Here ends our day of saying how we feel…
Moses Kim: I do like that!
Alfred Soto: A fruitylicious ode to “Toxic”-era Britney with electric guitar riffs, horns, sampled bubbles, and call and response vocals, courtesy of one of South Korea’s best girl groups.
Madeleine Lee: From the year when “Alone” was everywhere, I have one enduring association with the song: taking an elevator in Seoul with a woman who pressed play on her phone just before the doors opened, then strutted out to the wah guitar intro blasting freely. Sistar have been pumping out the bright yellow summer jams for the last few years, but their legacy is still songs about the complexities of being a woman in love that you can strut to. With its honking sax riff, no-nonsense beat, and equally no-nonsense lyrics (“I resent God for meeting you”), “I Like That” is a little bit of both.

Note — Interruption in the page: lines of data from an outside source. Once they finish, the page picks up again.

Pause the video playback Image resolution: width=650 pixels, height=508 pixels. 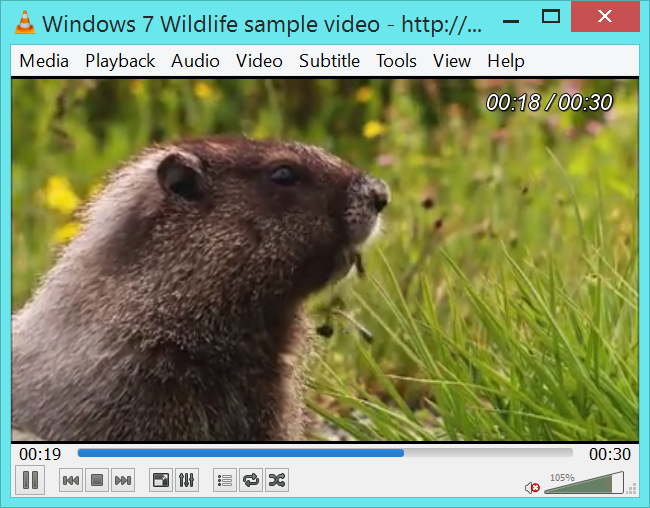tap(30, 481)
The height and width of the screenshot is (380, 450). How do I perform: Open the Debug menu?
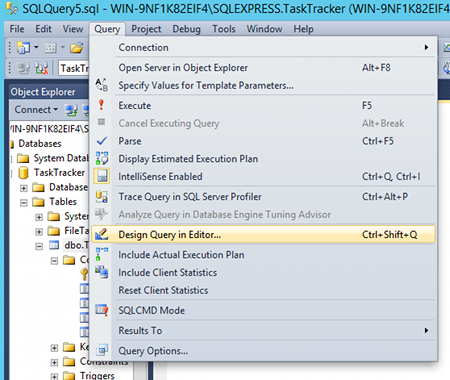click(x=186, y=29)
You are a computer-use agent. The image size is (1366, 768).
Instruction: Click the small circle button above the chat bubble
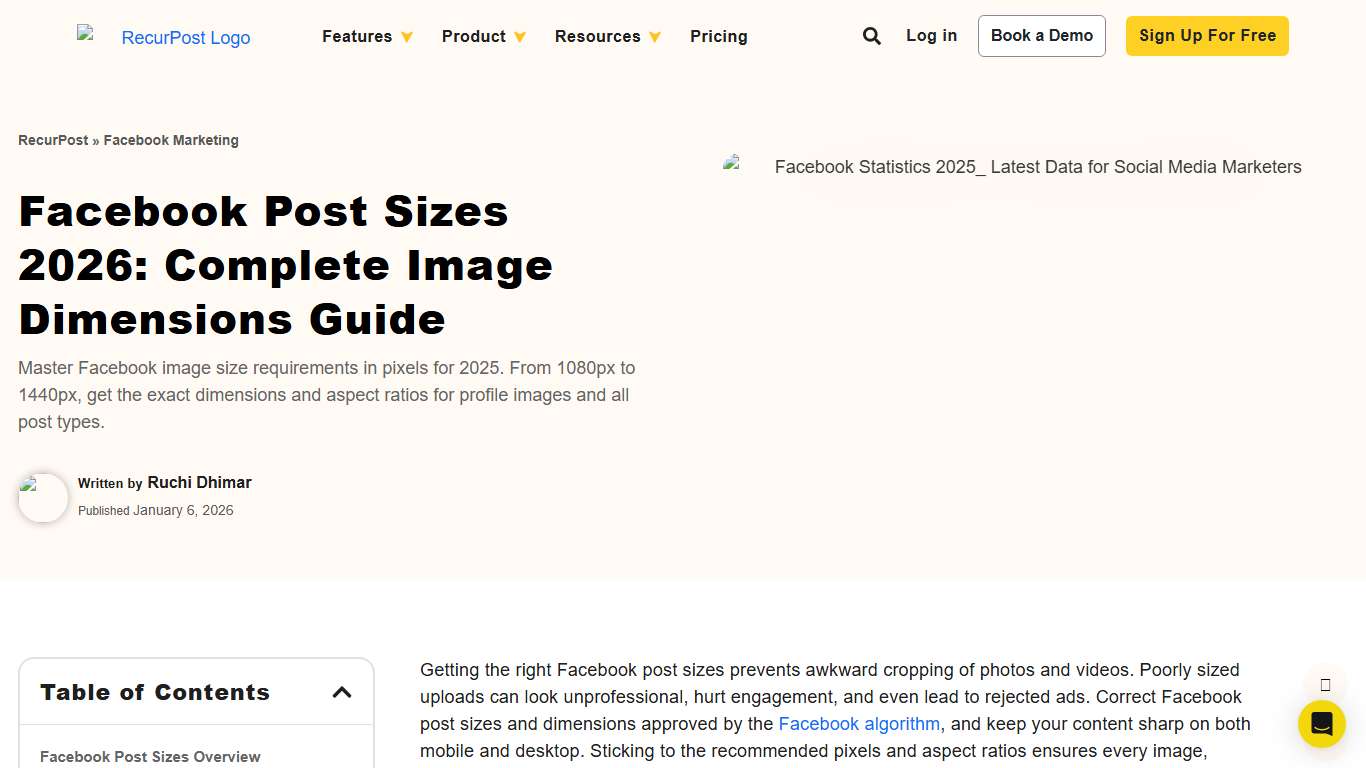(1324, 684)
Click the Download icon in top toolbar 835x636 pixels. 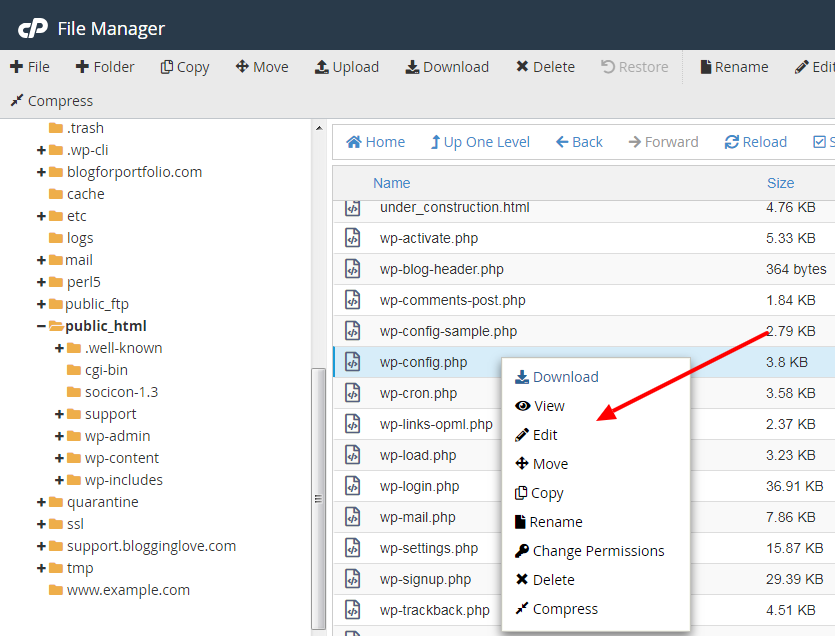[412, 67]
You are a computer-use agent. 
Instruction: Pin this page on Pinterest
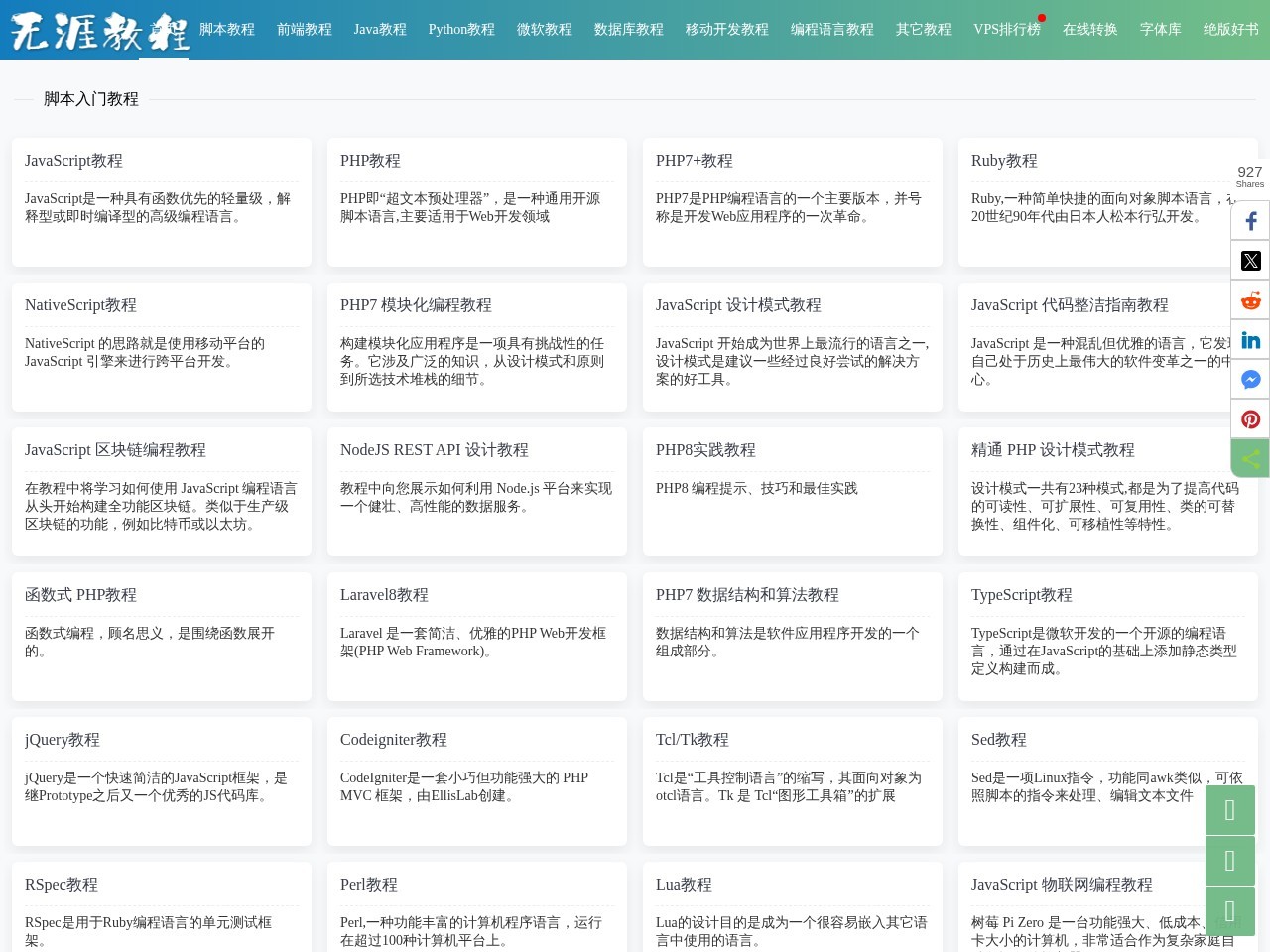(x=1250, y=418)
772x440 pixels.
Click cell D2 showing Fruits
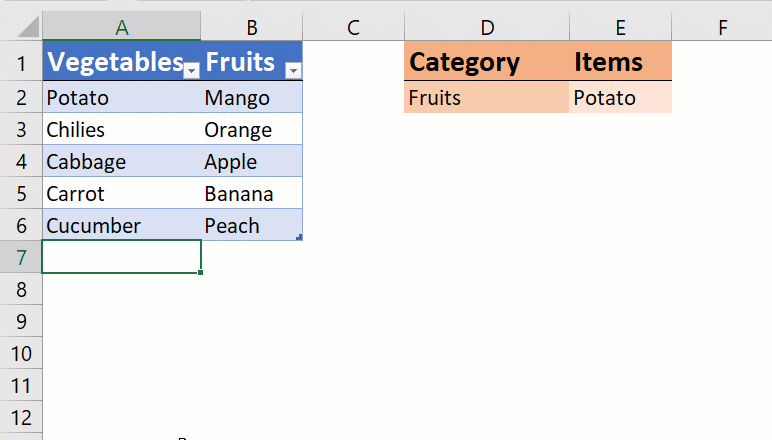tap(487, 97)
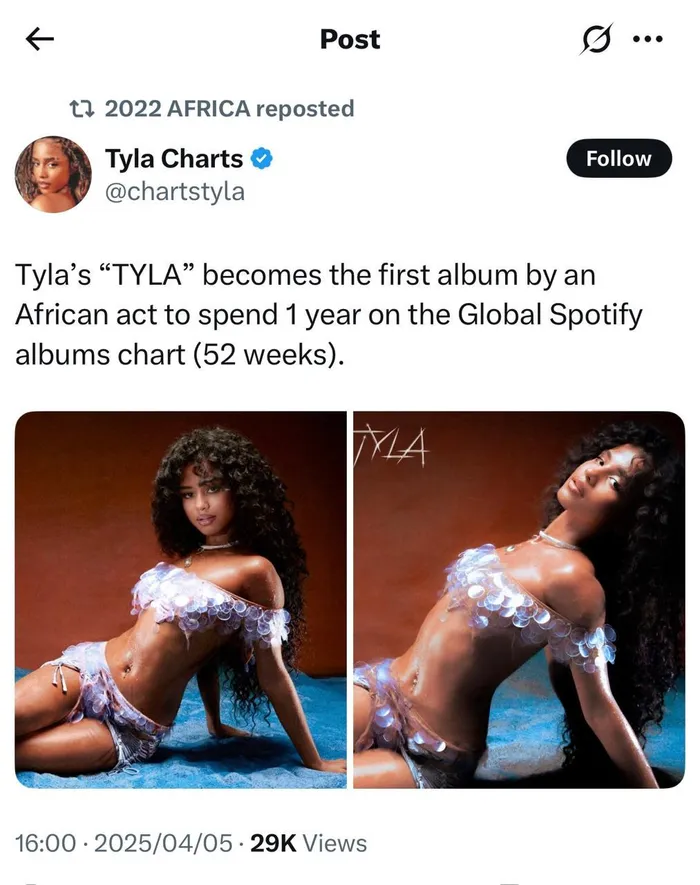Open the 2022 AFRICA reposted link
Screen dimensions: 700x885
click(x=229, y=108)
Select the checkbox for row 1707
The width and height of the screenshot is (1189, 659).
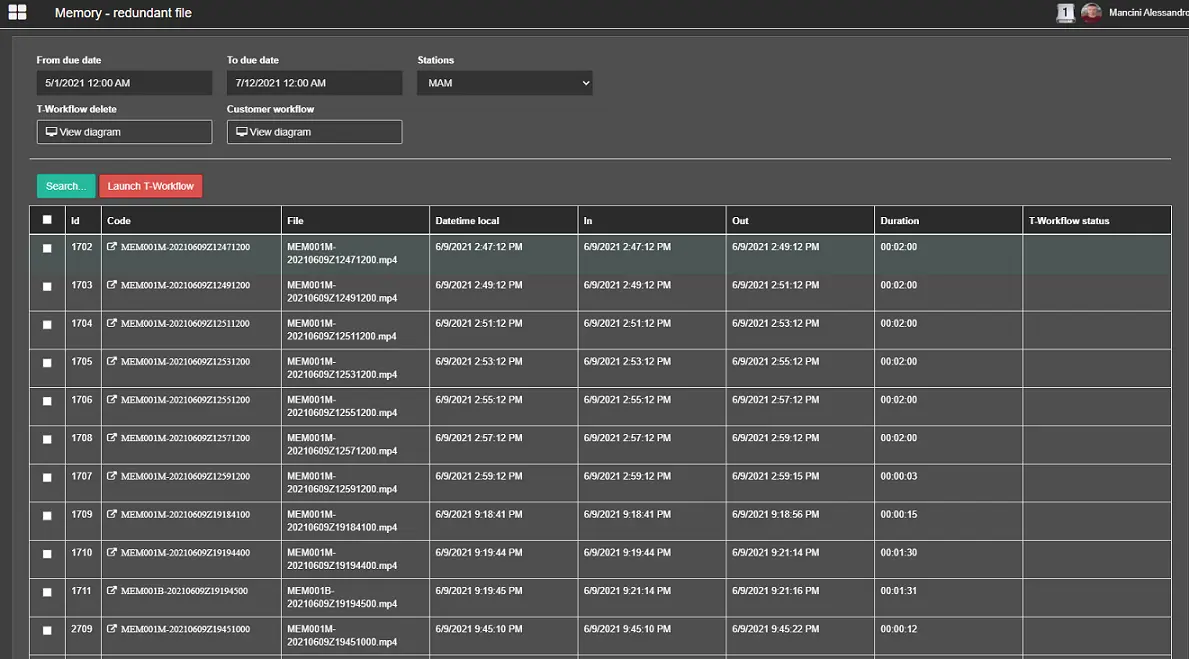pyautogui.click(x=47, y=478)
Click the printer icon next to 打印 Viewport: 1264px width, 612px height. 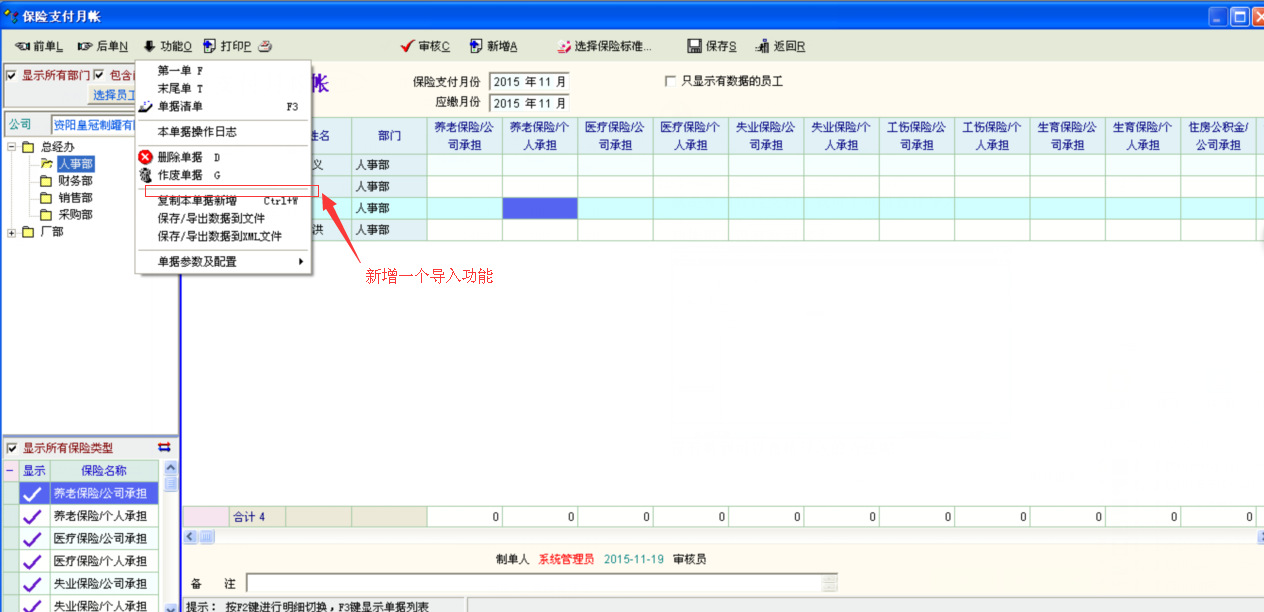[x=265, y=46]
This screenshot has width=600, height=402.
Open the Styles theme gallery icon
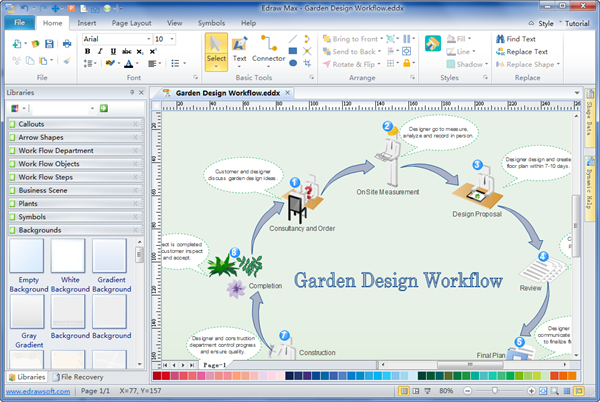[x=433, y=44]
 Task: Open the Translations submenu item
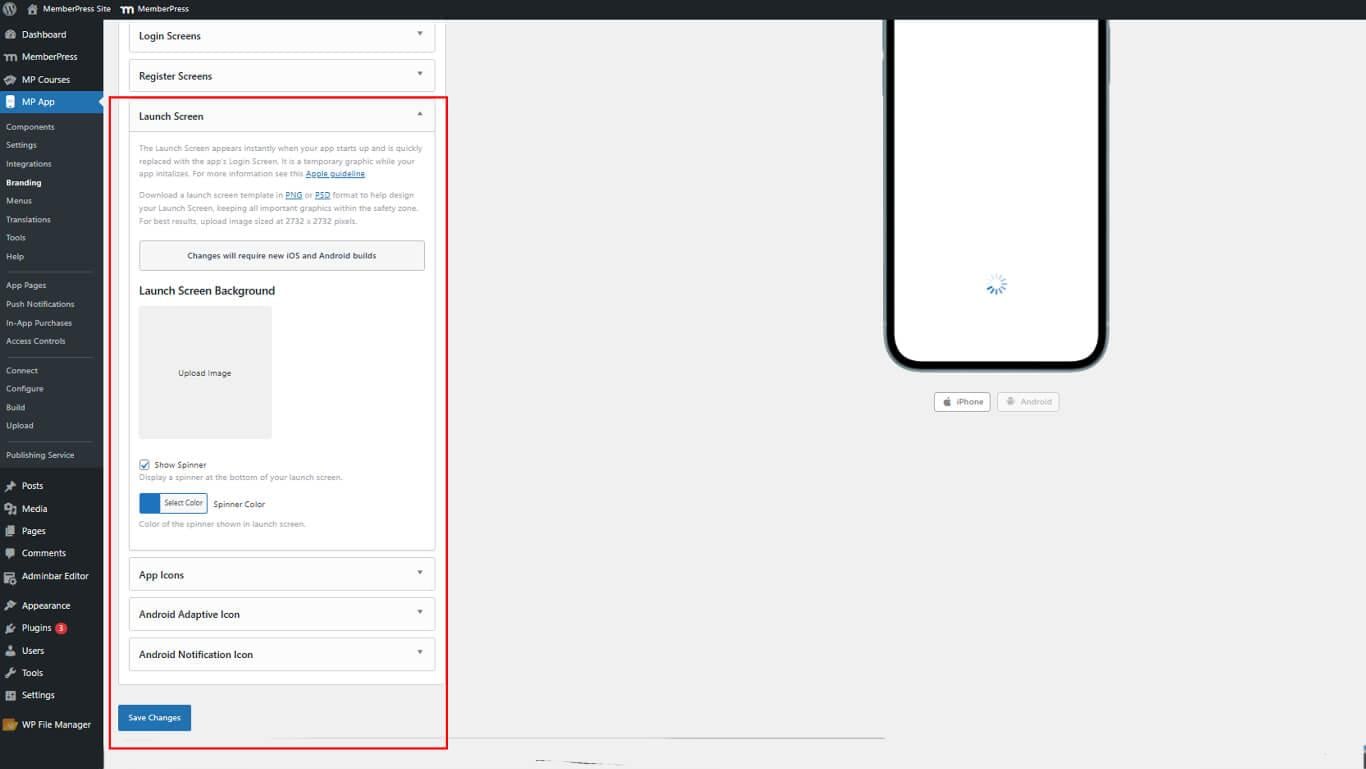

Ryo Miyauchi: What arrives after the build is not an onslaught of sax as I anticipated but one deep, delightful bass line. “I Like That” thrives on sharp turns amidst all that fluff, and the bass slap gives the hook a needed push. It’s a rather subtle thing to throw in, but it makes all the difference.
Brad Shoup: That stutter effect threatens to refine the focus to a sharp point. It’s still rapid as hell, but it doesn’t zip. It’s like “Toxic” formulated for hip-hop, which maybe explains why the rap insinuates itself so well.
Cassy Gress: It’s an obvious stylistic choice — for a song about “you said you love me and I don’t believe you but I really want to” — to have a big dreamy musical moment on the actual words “I like/love you.” The problem is that it breaks up the song too much; it goes from a great club beat, somewhere around 150 BPM, to homecoming dance at sevveennttyy fiiiiiiiiive and then we’re bouncing at 150 again. And it does that in every single chorus — how are you supposed to actually dance to that part?
Adaora Ede: The teaser images and videos for “I Like That” implied that K-pop summer queens Sistar might play with some darker themes. What I hoped for slightest flirtation with the deconstruction of Sino-Korean stereotypes through the gaze of Orientalism. What I got was a summer song. Much to the chagrin of both the Korean public and I, Sistar did decide to forgo the serviceable bubblegum pop sound for proto-nightcore-cum-brassbeat, which isn’t as interesting as it sounds. “I Like That” does contain the inner workings of that of your typical Sistar track: Hyolyn’s noteworthy vocal acrobatics, Soyou’s airily sung verses, Bora’s call-and-response stanzas,
Dasom’s apparent lack of involvement in anything-. But it harks back to a more lavish musical time in K-pop. 2009-2012, when songs focused more on structure than trend. As Starship Entertainment does best, the veil of supposed glamour over “I Like That” is so easily cheapened and dated by sax flares and canned handclaps.
Iain Mew: I have to appreciate a song with a backdrop that covers honking sax, distant nu-metal guitar chug and an echoed ‘ehhhhhhh’ reflecting off into the silver distance and makes them sound a natural fit. Even one which doesn’t do much with the results apart from plant its chorus in my mind.